Um großflächige Ausbrüche von Coronaviren in Haftanstalten zu verhindern, haben mehrere Mitgliedstaaten die Freilassung bestimmter Kategorien von Gefangenen eingeleitet. Viele andere passen ihre Strafrechtspolitik an, um ihre Gefängnisbevölkerung durch verschiedene Mittel zu reduzieren, einschließlich vorübergehender oder vorzeitiger Freilassungen und Amnestien. Inhaftierung zu Hause und Umwandlung von Strafen; und Aussetzung von Ermittlungen und Vollstreckung von Strafen. Ich fordere alle Mitgliedstaaten nachdrücklich auf, nach Möglichkeit und ohne Diskriminierung alle verfügbaren Alternativen zur Inhaftierung zu nutzen.

Gemäß den einschlägigen Menschenrechtsstandards, wie sie vom Europäischen Komitee zur Verhütung von Folter und unmenschlicher oder erniedrigender Behandlung oder Bestrafung (CPT) in seiner COVID-19- Grundsatzerklärung angegeben wurden. In Situationen der Überfüllung und vor allem in Notfällen ist der Rückgriff auf Alternativen zum Freiheitsentzug unabdingbar. Besondere Aufmerksamkeit sollte den Häftlingen mit zugrunde liegenden Gesundheitszuständen gewidmet werden. ältere Menschen, die keine Bedrohung für die Gesellschaft darstellen; und diejenigen, die wegen geringfügiger oder gewaltfreier Straftaten angeklagt oder verurteilt wurden. Der Rückgang der Gefängnisbevölkerung ist europaweit unbedingt notwendig, um die wirksame Umsetzung der Hygienevorschriften zu gewährleisten und den zunehmenden Druck auf das Gefängnispersonal und das Strafvollzugssystem insgesamt zu verringern. In der Zwischenzeit sollten diejenigen, die aus der Haft entlassen wurden und Unterstützung benötigen, angemessenen Zugang zu Notunterkünften und Grundversorgung einschließlich Gesundheitsversorgung erhalten. 

Die Regierungen sollten auch sicherstellen, dass während der COVID-19-Pandemie die Menschenrechte aller in Haft befindlichen Personen gewahrt bleiben, wobei die spezifischen Bedürfnisse der am stärksten gefährdeten Inhaftierten, Menschen mit Behinderungen, schwangeren Frauen und jugendlichen Inhaftierten berücksichtigt werden. Alle den Inhaftierten auferlegten Beschränkungen sollten nicht diskriminierend, notwendig, verhältnismäßig, zeitlich begrenzt und transparent sein. Wenn beispielsweise Einschränkungen für Familienbesuche und andere externe Kontakte erforderlich erscheinen, sollten diese unbedingt durch alternative Regelungen wie den erweiterten Zugang zu Telefon- oder Videokommunikation gemindert werden. Die absolute Natur des Verbots von Folter und Misshandlung sollte niemals durch Maßnahmen in Gefängnissen beeinträchtigt werden, auch nicht im Falle einer Isolation aus gesundheitlichen Gründen.Empfehlungen der WHO Europa. Wie in den vorläufigen Leitlinien des IASC betont , sollten Gefangene weiterhin Zugang zu Informationen, Rechtsbeistand und unabhängigen Beschwerdemechanismen haben. Gefängnisüberwachungsmechanismen sollten in der Lage sein, die Situation weiterhin zu überwachen und gleichzeitig Vorkehrungen zu treffen, um zu vermeiden, dass Menschen weiteren Risiken ausgesetzt werden (Prinzip „keinen Schaden anrichten“).
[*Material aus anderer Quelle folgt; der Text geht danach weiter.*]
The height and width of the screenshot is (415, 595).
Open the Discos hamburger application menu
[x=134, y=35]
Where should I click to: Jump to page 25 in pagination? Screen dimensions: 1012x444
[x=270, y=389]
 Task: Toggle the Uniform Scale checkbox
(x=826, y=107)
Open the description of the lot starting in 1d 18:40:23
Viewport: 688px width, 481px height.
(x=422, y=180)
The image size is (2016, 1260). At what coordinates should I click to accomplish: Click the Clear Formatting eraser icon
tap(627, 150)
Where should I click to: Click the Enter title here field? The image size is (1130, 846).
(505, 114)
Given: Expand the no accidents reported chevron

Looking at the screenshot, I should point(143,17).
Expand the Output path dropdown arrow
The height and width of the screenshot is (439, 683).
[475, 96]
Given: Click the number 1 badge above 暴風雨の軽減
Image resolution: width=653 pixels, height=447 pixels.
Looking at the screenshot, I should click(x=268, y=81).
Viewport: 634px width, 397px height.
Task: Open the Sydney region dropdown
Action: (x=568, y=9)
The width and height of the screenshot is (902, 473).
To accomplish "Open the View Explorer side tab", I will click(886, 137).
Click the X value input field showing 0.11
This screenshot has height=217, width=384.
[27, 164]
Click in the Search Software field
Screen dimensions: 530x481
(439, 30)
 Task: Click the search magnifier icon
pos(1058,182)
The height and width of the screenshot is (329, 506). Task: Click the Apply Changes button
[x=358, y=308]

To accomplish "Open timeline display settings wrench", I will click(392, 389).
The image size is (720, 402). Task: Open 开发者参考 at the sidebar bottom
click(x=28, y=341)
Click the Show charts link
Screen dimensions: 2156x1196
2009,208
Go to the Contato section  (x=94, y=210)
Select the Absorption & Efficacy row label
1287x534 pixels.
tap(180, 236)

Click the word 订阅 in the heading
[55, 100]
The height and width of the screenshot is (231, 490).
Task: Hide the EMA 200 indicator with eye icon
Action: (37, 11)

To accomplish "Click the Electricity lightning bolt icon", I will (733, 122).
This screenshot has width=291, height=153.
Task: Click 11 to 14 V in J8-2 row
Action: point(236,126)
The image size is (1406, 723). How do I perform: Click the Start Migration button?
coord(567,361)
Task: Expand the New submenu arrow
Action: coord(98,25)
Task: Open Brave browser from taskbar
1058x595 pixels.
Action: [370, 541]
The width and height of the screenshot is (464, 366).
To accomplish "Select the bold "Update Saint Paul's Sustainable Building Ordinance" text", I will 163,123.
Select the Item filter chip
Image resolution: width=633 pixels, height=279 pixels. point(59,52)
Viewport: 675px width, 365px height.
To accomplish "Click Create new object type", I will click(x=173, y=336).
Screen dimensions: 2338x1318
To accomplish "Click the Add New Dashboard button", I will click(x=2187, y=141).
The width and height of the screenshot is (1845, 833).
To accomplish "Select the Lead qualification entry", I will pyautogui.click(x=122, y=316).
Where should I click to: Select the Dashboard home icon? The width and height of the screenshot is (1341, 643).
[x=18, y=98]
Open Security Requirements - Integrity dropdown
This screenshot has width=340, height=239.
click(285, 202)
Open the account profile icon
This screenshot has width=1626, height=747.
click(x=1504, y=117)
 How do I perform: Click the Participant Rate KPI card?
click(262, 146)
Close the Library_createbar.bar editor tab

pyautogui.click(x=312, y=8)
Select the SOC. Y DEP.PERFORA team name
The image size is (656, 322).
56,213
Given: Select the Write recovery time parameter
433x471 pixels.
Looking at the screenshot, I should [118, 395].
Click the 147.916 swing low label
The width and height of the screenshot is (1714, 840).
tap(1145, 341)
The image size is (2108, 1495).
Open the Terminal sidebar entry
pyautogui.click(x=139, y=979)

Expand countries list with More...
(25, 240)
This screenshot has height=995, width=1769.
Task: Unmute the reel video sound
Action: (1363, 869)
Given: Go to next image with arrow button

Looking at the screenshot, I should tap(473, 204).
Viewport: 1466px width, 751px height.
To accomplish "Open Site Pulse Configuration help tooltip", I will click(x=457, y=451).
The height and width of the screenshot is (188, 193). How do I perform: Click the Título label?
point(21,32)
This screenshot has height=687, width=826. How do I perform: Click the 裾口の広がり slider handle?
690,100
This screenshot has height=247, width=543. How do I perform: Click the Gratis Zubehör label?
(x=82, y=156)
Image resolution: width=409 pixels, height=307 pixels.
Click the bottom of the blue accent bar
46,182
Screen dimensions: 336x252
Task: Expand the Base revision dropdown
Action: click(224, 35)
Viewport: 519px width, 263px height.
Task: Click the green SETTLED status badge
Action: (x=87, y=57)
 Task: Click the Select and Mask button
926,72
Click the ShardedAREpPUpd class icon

Global pandemic threat – 3D corona virus illustration

Um der Herausforderung der Bekämpfung des Coronavirus-Ausbruchs in Haftanstalten wirksam zu begegnen, sollten die Mitgliedstaaten dringend einen humanen und umfassenden Krisenplan verabschieden und umsetzen, der von angemessenen personellen und finanziellen Ressourcen unterstützt wird und den Bedürfnissen derjenigen entspricht, die Gefängnisse verlassen, und derjenigen, die Gefängnisse verlassen in Haft und Gefängnispersonal bleiben. Dies sollte in Absprache und Zusammenarbeit mit relevanten Menschenrechtsakteuren erfolgen, insbesondere mit nationalen Präventionsmechanismen, anderen unabhängigen Überwachungsgremien, nationalen Menschenrechtsstrukturen und Menschenrechts-NGOs.